[Records from a data collection]
== Segment start ==

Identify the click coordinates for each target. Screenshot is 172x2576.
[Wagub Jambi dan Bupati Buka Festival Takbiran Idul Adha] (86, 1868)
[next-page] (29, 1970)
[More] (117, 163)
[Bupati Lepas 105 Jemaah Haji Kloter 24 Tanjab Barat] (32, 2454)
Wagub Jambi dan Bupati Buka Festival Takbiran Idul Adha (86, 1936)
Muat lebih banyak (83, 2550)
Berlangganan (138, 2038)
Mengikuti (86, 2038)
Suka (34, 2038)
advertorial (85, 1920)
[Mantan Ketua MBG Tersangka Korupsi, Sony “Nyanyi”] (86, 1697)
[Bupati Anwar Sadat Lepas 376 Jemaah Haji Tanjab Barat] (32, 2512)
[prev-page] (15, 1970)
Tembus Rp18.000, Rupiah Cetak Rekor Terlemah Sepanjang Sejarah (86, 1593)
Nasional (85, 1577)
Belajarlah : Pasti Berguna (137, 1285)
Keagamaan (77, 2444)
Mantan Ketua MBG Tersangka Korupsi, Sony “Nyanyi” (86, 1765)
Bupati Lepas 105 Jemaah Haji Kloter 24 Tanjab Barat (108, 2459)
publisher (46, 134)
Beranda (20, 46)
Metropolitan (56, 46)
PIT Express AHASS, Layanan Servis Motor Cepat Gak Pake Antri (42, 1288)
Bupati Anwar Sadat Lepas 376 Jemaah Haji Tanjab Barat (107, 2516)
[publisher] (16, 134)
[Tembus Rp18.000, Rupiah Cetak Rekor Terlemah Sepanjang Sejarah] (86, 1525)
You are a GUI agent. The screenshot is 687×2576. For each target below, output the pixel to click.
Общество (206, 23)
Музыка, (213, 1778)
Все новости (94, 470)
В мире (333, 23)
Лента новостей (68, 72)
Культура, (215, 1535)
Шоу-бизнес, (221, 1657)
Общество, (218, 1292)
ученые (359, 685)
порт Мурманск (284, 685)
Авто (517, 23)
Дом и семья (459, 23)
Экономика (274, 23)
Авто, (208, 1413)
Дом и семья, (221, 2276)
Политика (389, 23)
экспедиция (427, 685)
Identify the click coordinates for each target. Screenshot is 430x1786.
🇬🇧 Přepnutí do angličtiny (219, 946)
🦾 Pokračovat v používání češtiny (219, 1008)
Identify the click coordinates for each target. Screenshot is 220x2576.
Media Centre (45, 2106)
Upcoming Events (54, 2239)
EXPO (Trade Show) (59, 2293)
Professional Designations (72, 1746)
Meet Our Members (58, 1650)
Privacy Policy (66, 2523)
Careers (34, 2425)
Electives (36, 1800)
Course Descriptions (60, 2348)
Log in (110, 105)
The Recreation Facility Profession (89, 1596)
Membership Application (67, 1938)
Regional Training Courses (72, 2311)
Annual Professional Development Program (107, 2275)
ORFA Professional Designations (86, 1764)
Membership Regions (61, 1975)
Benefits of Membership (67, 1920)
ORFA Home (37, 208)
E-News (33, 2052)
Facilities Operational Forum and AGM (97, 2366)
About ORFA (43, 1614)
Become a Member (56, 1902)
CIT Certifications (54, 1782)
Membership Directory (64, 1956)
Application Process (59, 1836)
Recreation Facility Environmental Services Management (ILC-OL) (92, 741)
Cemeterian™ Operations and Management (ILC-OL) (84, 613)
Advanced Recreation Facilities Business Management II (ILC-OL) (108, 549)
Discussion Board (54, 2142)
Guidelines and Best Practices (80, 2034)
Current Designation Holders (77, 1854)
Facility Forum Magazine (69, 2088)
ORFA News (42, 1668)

== Segment end ==

Copy out the lines of the records above in which the string "Wagub" appears.

[Wagub Jambi dan Bupati Buka Festival Takbiran Idul Adha] (86, 1868)
Wagub Jambi dan Bupati Buka Festival Takbiran Idul Adha (86, 1936)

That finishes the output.